> _What the exercise asks_: Repeat only the stretch of lines below that runs from the line with "This screenshot has width=662, height=466." through the line with "Given: Open the three-dots post options menu", unaltered.

[Extracted records]
============
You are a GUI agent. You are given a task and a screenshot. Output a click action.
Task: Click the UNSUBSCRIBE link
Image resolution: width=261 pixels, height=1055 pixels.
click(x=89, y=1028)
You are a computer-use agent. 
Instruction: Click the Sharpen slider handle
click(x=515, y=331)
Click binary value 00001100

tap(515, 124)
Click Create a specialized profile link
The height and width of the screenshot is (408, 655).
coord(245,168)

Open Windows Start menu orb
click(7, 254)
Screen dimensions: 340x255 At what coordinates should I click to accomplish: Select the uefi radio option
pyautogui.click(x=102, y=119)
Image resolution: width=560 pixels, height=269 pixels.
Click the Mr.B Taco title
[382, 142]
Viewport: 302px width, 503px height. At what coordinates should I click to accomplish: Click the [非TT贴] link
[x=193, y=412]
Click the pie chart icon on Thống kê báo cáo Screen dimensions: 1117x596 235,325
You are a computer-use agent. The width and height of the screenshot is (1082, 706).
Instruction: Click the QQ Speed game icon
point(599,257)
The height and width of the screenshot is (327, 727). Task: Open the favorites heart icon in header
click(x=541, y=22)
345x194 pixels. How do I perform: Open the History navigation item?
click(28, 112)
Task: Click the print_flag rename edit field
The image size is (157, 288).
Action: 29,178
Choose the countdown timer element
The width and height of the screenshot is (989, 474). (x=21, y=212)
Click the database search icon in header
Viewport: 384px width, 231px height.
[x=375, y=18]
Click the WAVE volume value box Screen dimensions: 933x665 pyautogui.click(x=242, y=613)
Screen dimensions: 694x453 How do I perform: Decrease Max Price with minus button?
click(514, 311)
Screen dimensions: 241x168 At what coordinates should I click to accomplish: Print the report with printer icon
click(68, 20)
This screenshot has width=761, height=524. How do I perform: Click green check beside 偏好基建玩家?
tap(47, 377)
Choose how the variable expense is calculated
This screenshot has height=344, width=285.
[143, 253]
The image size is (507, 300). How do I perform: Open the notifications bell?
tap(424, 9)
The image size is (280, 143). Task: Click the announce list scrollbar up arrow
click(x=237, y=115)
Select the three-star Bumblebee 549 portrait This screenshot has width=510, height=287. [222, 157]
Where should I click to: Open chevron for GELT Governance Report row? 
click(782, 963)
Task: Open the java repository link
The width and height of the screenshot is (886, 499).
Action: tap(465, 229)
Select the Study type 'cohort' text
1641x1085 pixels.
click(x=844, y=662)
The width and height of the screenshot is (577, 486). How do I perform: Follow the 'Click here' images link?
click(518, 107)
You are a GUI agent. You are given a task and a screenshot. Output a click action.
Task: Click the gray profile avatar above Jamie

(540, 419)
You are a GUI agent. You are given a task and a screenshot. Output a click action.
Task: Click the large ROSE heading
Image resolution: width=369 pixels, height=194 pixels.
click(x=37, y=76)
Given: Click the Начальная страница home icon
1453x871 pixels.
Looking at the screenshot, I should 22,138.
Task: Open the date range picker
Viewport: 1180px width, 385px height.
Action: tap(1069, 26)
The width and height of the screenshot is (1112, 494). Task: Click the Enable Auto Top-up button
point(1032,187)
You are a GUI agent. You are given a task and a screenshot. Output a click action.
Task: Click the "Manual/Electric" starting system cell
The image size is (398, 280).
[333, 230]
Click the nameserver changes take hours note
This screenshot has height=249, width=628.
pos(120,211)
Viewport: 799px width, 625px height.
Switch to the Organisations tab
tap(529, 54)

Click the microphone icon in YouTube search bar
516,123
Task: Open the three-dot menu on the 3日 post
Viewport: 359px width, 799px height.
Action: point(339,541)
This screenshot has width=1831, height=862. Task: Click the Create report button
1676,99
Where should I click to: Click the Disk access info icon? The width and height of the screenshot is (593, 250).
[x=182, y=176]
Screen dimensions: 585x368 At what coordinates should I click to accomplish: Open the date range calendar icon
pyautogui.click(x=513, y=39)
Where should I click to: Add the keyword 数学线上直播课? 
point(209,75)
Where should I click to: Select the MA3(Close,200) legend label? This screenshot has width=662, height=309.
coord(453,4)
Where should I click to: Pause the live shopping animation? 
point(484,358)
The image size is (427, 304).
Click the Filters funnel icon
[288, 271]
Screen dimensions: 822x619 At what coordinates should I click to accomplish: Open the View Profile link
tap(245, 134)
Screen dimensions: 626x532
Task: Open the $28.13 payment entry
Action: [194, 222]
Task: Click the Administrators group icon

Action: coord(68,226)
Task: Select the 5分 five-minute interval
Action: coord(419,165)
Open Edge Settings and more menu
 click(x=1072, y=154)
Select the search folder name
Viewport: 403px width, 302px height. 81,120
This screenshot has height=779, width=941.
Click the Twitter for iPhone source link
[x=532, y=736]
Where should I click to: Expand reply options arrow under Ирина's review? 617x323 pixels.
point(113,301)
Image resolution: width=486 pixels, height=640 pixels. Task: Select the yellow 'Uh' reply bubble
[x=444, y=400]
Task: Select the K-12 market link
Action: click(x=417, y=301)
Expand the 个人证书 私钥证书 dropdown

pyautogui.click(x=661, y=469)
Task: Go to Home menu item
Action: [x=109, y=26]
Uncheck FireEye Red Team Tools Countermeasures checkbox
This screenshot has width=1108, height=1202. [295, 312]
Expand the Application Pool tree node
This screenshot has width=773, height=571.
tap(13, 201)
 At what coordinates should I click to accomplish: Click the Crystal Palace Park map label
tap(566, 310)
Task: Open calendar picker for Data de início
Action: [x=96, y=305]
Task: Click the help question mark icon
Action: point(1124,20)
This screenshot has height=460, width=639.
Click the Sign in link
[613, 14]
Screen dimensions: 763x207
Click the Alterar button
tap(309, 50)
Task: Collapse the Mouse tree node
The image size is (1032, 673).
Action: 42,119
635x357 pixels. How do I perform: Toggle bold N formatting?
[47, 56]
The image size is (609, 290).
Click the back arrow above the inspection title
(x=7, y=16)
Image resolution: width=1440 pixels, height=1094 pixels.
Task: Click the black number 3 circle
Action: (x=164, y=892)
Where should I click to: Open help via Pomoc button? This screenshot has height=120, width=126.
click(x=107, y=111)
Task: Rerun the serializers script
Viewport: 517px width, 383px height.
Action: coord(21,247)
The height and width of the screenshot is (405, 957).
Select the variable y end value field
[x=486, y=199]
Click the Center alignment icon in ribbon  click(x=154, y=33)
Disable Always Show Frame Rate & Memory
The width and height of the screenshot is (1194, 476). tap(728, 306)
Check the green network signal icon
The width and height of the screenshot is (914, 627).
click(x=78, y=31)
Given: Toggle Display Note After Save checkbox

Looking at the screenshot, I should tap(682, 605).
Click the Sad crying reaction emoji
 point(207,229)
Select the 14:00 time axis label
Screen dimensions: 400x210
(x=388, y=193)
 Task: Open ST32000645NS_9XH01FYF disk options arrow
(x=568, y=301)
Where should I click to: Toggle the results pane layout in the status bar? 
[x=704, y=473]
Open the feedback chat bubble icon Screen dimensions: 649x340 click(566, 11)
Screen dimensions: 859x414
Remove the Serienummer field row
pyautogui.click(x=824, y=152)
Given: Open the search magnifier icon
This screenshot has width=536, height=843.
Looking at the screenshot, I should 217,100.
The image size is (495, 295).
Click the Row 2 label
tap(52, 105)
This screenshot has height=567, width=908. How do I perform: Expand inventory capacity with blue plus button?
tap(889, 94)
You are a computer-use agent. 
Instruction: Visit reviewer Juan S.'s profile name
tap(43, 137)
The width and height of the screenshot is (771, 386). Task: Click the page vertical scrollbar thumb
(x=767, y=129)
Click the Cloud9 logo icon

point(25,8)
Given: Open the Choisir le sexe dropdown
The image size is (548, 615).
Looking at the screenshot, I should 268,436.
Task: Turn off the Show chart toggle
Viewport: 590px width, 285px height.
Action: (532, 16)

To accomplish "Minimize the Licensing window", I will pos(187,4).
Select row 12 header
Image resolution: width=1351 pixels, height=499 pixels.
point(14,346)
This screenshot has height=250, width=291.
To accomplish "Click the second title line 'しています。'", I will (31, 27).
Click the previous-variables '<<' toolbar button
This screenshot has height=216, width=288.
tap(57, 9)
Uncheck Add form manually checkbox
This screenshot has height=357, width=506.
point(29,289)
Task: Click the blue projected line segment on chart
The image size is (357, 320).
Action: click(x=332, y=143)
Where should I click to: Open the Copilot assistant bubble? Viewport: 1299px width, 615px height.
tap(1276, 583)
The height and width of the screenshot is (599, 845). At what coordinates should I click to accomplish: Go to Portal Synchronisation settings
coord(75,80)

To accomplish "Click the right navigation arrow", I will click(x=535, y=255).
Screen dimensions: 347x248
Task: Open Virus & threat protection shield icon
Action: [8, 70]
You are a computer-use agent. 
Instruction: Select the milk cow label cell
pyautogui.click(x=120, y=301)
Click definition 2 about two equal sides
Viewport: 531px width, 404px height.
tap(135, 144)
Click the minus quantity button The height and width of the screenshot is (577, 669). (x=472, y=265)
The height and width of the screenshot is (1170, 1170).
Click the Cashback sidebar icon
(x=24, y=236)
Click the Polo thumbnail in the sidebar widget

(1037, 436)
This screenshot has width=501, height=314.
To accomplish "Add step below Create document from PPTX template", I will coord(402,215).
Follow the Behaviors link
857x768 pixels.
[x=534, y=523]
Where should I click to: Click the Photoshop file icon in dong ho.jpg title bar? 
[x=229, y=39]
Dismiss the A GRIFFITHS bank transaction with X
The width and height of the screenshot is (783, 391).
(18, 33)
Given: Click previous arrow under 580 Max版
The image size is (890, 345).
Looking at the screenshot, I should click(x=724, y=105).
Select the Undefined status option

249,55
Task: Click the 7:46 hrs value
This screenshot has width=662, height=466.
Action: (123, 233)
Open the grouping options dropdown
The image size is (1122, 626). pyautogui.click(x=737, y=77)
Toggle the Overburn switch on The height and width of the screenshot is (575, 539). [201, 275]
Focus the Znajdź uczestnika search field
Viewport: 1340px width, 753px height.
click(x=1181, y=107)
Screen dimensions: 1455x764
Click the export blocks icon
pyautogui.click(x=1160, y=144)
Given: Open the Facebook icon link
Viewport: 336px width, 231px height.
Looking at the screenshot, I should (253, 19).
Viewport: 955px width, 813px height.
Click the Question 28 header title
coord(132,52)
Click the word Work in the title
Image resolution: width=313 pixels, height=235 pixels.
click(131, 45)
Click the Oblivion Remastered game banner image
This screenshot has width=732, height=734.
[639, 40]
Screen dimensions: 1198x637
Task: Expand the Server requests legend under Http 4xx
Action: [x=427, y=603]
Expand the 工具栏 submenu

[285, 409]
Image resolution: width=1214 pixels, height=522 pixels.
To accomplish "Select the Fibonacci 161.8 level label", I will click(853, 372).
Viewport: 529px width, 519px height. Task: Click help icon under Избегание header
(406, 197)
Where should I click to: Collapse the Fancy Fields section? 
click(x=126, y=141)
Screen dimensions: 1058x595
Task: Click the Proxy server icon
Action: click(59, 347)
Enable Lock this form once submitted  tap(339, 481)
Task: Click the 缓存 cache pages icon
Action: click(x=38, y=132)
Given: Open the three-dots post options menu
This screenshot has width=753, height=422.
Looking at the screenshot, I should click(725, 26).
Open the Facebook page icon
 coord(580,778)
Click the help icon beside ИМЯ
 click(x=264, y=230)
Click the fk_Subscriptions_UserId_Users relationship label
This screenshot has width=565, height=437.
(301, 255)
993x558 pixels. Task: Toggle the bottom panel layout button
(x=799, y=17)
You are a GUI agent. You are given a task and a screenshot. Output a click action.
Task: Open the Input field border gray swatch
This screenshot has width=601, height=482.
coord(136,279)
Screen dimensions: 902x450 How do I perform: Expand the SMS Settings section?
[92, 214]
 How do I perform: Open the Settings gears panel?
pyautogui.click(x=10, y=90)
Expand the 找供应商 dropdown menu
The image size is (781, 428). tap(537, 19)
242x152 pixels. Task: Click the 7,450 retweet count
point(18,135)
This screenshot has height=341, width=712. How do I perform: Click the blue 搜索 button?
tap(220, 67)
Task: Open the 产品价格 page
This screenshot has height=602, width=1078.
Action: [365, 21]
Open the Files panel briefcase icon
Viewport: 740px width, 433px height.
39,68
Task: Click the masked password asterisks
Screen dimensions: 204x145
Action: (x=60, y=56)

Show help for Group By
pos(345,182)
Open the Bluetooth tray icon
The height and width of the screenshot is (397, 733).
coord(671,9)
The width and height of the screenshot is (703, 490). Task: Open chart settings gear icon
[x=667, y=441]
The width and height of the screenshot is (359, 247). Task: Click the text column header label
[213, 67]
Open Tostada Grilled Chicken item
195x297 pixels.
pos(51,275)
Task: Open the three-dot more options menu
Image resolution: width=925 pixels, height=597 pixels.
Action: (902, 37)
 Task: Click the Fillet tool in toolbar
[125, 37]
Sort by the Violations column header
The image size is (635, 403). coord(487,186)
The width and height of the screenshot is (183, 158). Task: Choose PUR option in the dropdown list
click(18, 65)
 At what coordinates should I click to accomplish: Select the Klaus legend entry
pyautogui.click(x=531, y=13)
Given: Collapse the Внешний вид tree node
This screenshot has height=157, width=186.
============
> _Reply to the task_:
This screenshot has width=662, height=466.
Action: (123, 233)
Open the grouping options dropdown
The image size is (1122, 626). pyautogui.click(x=737, y=77)
Toggle the Overburn switch on The height and width of the screenshot is (575, 539). [201, 275]
Focus the Znajdź uczestnika search field
Viewport: 1340px width, 753px height.
click(x=1181, y=107)
Screen dimensions: 1455x764
Click the export blocks icon
pyautogui.click(x=1160, y=144)
Given: Open the Facebook icon link
Viewport: 336px width, 231px height.
Looking at the screenshot, I should (253, 19).
Viewport: 955px width, 813px height.
Click the Question 28 header title
coord(132,52)
Click the word Work in the title
Image resolution: width=313 pixels, height=235 pixels.
click(131, 45)
Click the Oblivion Remastered game banner image
This screenshot has width=732, height=734.
[639, 40]
Screen dimensions: 1198x637
Task: Expand the Server requests legend under Http 4xx
Action: [x=427, y=603]
Expand the 工具栏 submenu

[285, 409]
Image resolution: width=1214 pixels, height=522 pixels.
To accomplish "Select the Fibonacci 161.8 level label", I will click(853, 372).
Viewport: 529px width, 519px height. Task: Click help icon under Избегание header
(406, 197)
Where should I click to: Collapse the Fancy Fields section? 
click(x=126, y=141)
Screen dimensions: 1058x595
Task: Click the Proxy server icon
Action: click(59, 347)
Enable Lock this form once submitted  tap(339, 481)
Task: Click the 缓存 cache pages icon
Action: click(x=38, y=132)
Given: Open the three-dots post options menu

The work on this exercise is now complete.